When we have about 15 users logged in (mostly POS Users), ERPNext becomes slow. Trying to open anything takes time and the screen Grey’s out for a while as though the system is busy with something… and this happens even during intervals when no sales are getting synced (we use offline POS)
This is happening on an AWS server with 16G RAM and 4 CPUs. There’s enough free RAM and Innodb Buffer Pool size is set to 8GB
What could be the issue and how do we improve this?
Also, do sales coming in from Offline POS transactions get handled as background jobs? If not, shouldn’t they?
How many do you have now? The max recommended is 2*(number of cpu cores) + 1, but since you’re also running the DB and other things on the server, you’ll need to readjust. Test some different values and see where the sweet spot is.
Trust you’re doing great. Seems like there’s a correlation between gunicorn workers and CPU usage. Yesterday evening I bumped the number of workers up to 5 as suggested and there seemed to be a significant improvement but as of this morning it became very slow again. I checked the CPU Utilization % and it was practically hitting 100
I’ve adjusted to 4 workers now but performance is still not okay. I’m beginning to consider moving this account off AWS to a platform where I can get good service and higher capacity at less cost. I still think the current capacity should be more than adequate for our use but not sure what else to tweak
Am no techie techie but 16GB RAM and 4 CPUs is more than enough for 15 users.
From the experience of @noetico adding more capacity/processing power will not solve the problem when the issue is not basically with the processing power/memory capacity of your server .
I think you should try and get the attention of the ERPNext guys, this is a problem I also see myself contending with and I am really interested in the cause/resolution.
Thanks for your input. I’ll try to reach out and troubleshoot some more for another day or two but you know how it is in the world of retail… everything is urgent!
If you are using a T instance on AWS, those are unreliable for processing power - they are great for bursts but not so great for 100%+ utilization over time. Look at an M or C instance.
Honestly, if you’re not autoscaling or have abnormal security requirements, you would most likely save a lot of money switching to Digital Ocean, Linode, or Scaleway.
Another option you might want to consider is separating your DB and Application on separate servers.
I tested this solution on VM and it worked seamlessly as well offered far better performance as opposed to having the everthing managed on the one server.
The downside of this on AWS is that they don’t allow custom instance sizes like Google Cloud. The DB needs more memory, while the App server needs more CPU. On AWS, if you split the app and db, you’ll most likely overprovision memory on the App server. Once you reach a certain CPU need, this becomes quite expensive.

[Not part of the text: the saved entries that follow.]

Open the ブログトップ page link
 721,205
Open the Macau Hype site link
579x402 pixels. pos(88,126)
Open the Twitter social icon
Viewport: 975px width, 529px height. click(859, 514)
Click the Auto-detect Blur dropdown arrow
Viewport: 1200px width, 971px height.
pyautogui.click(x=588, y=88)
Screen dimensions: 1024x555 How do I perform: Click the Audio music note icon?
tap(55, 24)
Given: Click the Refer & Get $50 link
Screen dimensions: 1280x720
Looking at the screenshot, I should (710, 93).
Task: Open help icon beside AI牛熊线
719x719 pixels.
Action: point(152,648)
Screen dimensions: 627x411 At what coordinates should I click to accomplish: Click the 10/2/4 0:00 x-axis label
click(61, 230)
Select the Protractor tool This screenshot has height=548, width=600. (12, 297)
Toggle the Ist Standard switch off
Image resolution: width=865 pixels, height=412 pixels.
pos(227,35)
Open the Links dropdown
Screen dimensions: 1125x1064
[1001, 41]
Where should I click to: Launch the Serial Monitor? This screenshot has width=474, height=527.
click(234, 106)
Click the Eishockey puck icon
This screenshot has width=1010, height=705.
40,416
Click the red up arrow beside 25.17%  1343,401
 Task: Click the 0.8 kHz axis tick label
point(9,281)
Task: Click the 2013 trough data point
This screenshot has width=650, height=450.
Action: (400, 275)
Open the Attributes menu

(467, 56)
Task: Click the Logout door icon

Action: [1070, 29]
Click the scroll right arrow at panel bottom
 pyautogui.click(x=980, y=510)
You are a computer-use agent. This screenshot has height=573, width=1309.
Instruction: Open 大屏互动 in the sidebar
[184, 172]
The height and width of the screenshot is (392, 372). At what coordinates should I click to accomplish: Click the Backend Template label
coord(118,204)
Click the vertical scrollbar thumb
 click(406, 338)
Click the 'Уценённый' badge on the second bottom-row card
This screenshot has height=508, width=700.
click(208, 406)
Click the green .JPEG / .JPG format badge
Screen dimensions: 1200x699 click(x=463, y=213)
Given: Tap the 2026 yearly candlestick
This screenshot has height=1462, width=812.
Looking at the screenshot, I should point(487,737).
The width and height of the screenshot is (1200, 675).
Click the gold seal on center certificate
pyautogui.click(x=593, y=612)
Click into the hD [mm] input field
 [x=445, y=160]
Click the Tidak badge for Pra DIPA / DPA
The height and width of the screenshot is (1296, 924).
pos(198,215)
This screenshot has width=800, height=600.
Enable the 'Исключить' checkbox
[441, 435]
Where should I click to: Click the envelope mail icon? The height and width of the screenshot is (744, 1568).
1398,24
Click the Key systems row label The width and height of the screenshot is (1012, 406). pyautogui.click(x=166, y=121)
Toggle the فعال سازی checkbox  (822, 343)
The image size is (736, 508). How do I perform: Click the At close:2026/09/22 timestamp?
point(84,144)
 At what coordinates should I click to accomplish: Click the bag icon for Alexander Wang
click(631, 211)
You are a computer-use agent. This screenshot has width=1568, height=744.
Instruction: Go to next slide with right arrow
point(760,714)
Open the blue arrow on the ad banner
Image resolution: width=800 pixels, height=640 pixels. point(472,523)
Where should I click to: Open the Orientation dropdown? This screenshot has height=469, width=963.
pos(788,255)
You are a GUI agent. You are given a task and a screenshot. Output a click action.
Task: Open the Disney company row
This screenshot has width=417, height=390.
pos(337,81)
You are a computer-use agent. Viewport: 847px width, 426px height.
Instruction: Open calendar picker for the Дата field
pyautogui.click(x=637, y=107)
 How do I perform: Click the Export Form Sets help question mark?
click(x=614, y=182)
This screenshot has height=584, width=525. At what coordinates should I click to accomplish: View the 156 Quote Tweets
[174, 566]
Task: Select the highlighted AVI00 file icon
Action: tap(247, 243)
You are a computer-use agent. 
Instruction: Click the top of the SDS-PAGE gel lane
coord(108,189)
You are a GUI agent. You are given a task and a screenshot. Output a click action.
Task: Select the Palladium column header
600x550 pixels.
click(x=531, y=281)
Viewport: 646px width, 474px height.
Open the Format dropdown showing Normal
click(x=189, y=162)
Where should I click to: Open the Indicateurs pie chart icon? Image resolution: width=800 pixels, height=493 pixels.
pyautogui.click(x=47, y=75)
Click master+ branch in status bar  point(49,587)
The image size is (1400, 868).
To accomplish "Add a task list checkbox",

Thanks for the input and suggestions. I decided to try a 32GB RAM, 8 CPU Server to see if that would solve the problem. While there’s an improvement, there’s still a significant lag during peak periods. Could it be a fundamental flaw in the design of the POS? (I’m referring to offline POS here as this is what we use)
Why isn’t syncing of transactions from the POS handled as a background job? Is there a technical reason why this isn’t feasible? Other ERPNext users with a decent number of concurrent POS users have also complained of performance issues. I’d like to know if there’s a technical reason for not using background jobs before I open a Github issue for this
Unfortunately, I’m not going to be able to comment further on this because there are too many unknowns and I don’t use the POS. Maybe install an APM solution like NewRelic to see where the slowdowns are. As a test, try disabling the offline mode - do the slowdowns remain?
I am having the same problem, what I have observed is that It happens when the entires to specific tables are in large number, mine is around 0.5 million even though this number is not too big.
Like wise manufacturing, POS does involves stock entry and stock ledger tables with write query followed with calculations.